→ Your task
Lines with the word "Open": copy all of them from the entries below.

→ Information supplied
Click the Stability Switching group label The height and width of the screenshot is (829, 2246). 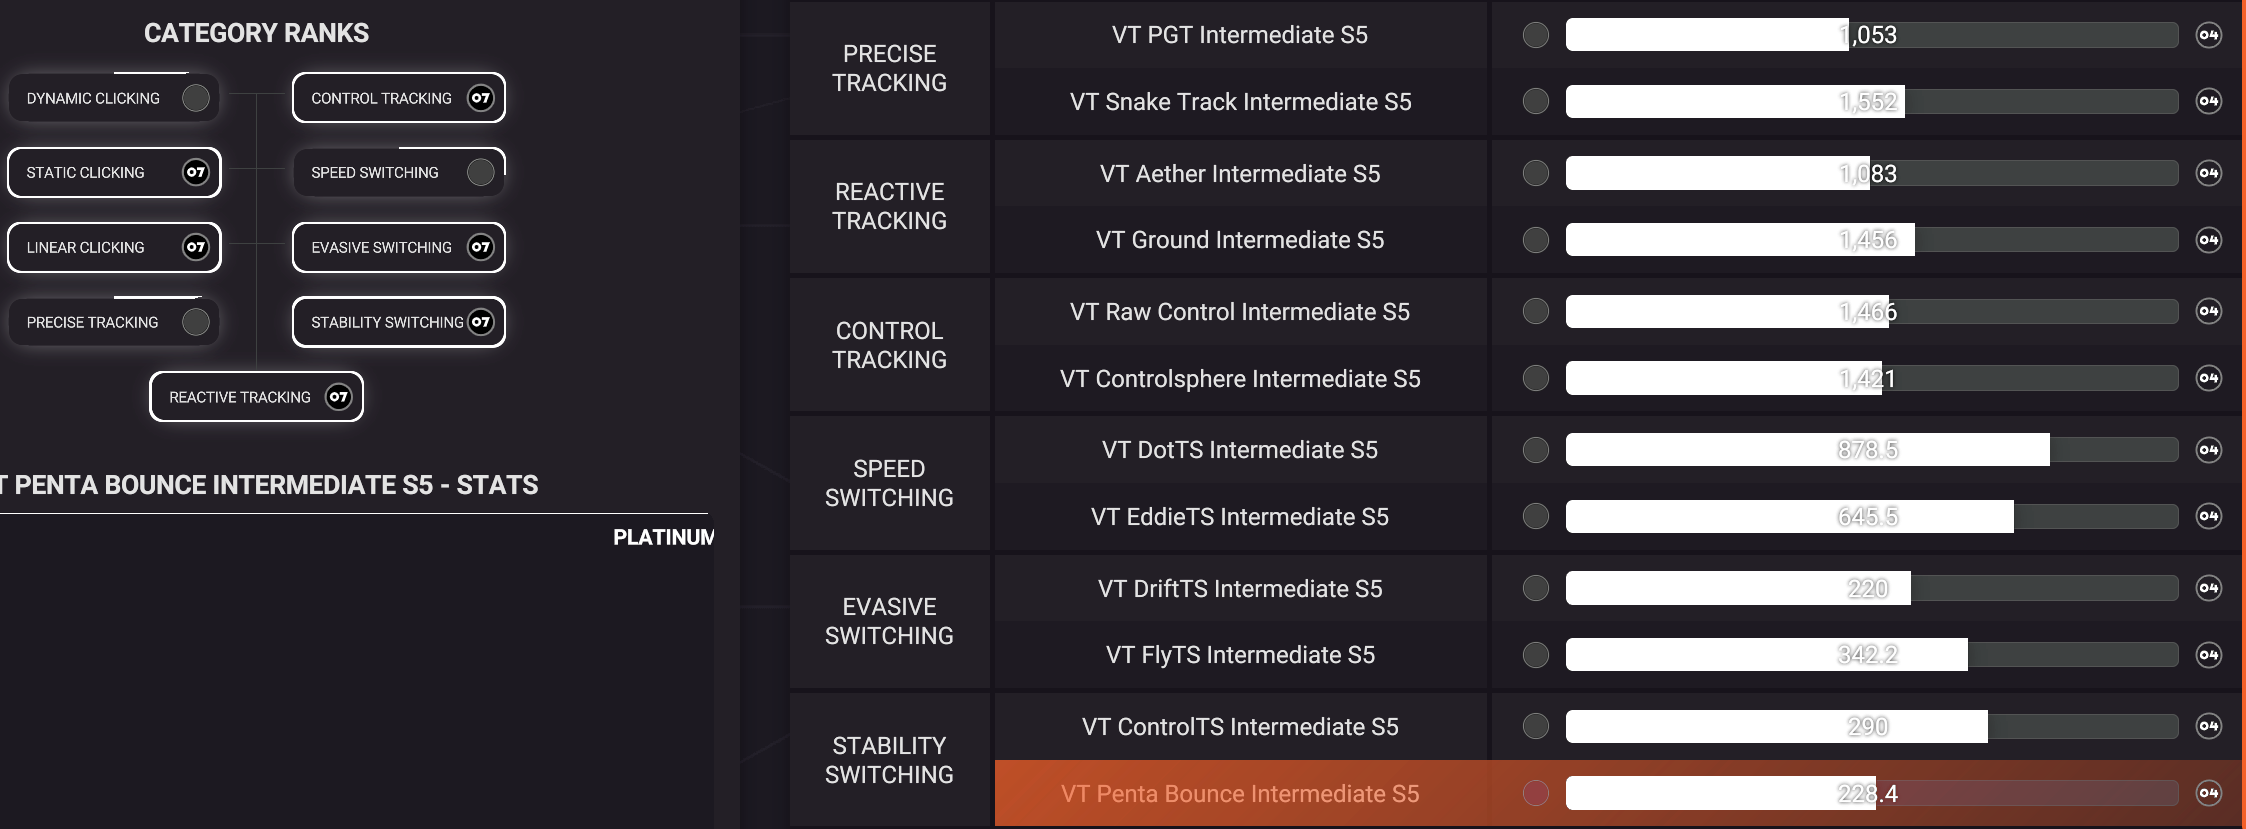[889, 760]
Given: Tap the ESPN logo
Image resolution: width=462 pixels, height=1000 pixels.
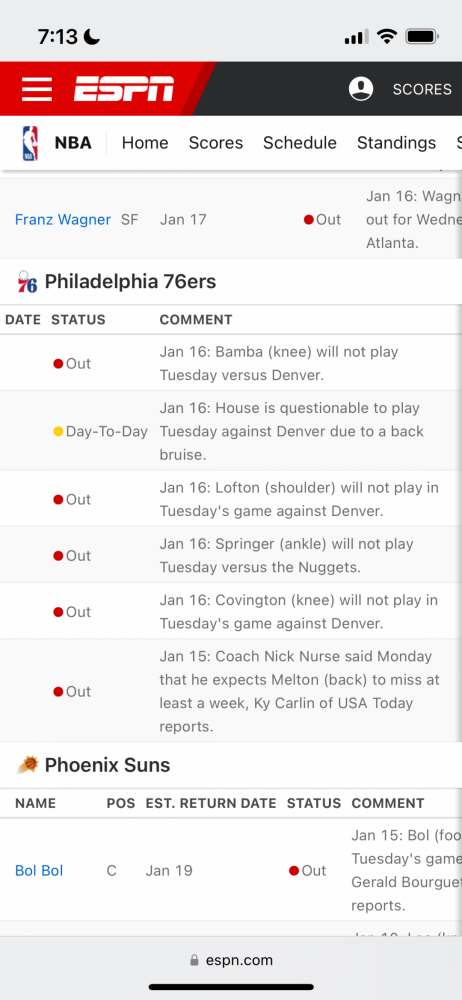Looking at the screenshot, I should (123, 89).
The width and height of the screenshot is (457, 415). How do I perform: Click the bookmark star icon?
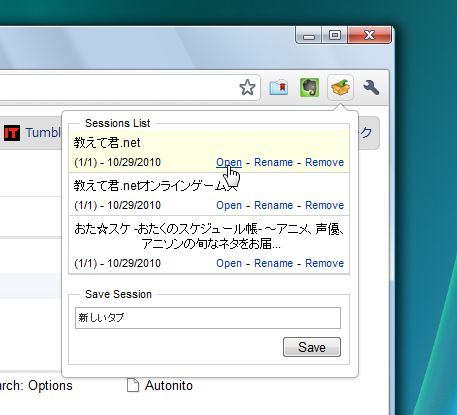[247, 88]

---

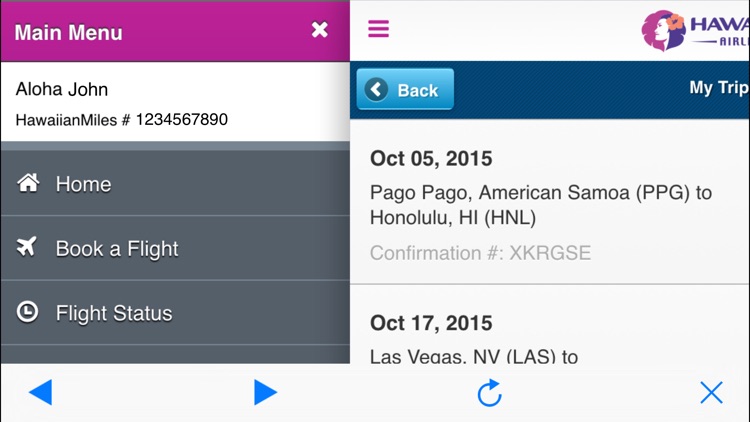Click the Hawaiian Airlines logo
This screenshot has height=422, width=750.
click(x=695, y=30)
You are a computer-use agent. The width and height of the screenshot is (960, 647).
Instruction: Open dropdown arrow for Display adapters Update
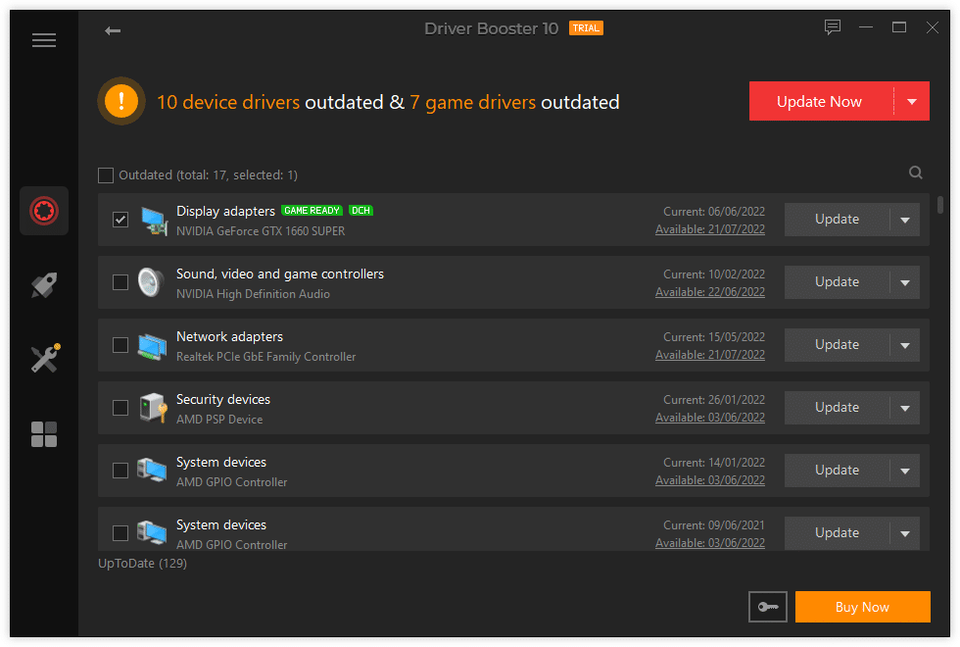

--

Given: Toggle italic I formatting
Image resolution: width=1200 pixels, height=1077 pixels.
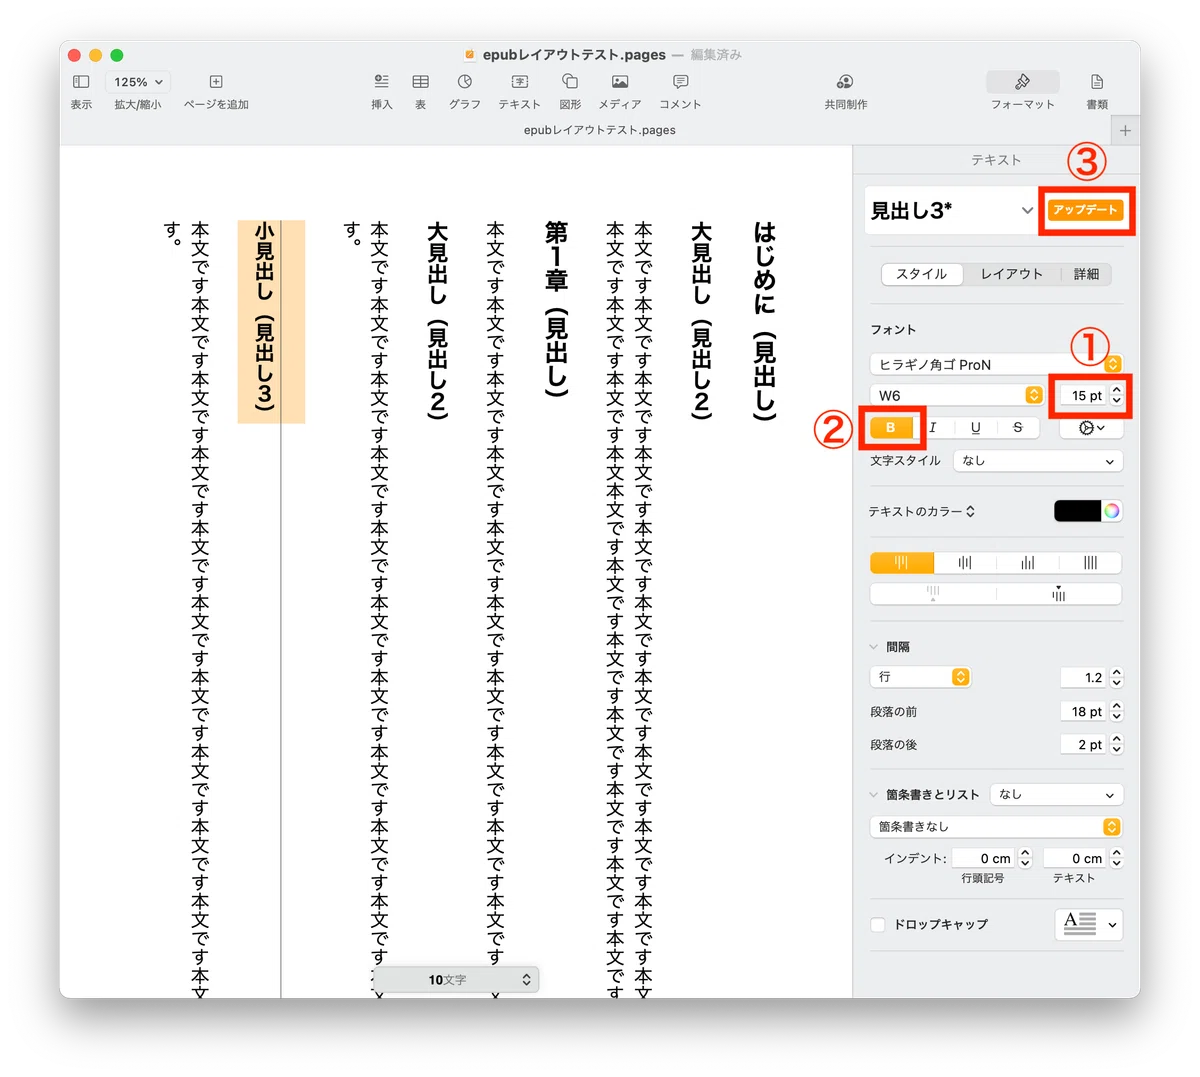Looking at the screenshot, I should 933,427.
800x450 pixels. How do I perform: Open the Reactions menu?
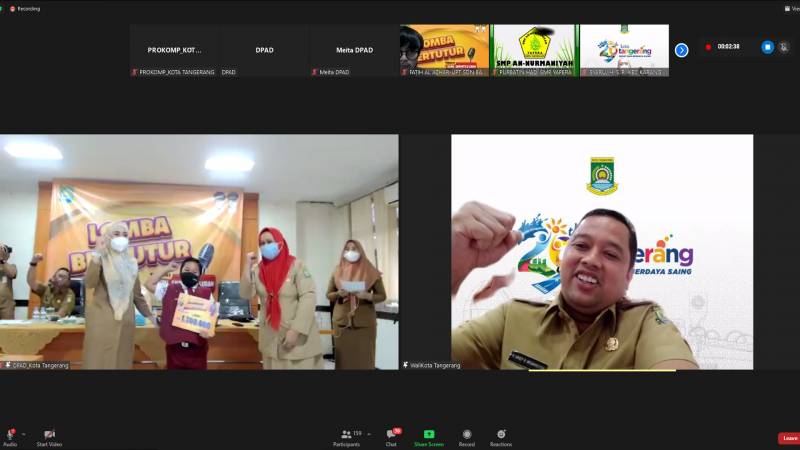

→ Response to this exercise
Instruction: Open dropdown arrow for Display adapters Update
800x450 pixels. How do I perform: Open the Reactions menu?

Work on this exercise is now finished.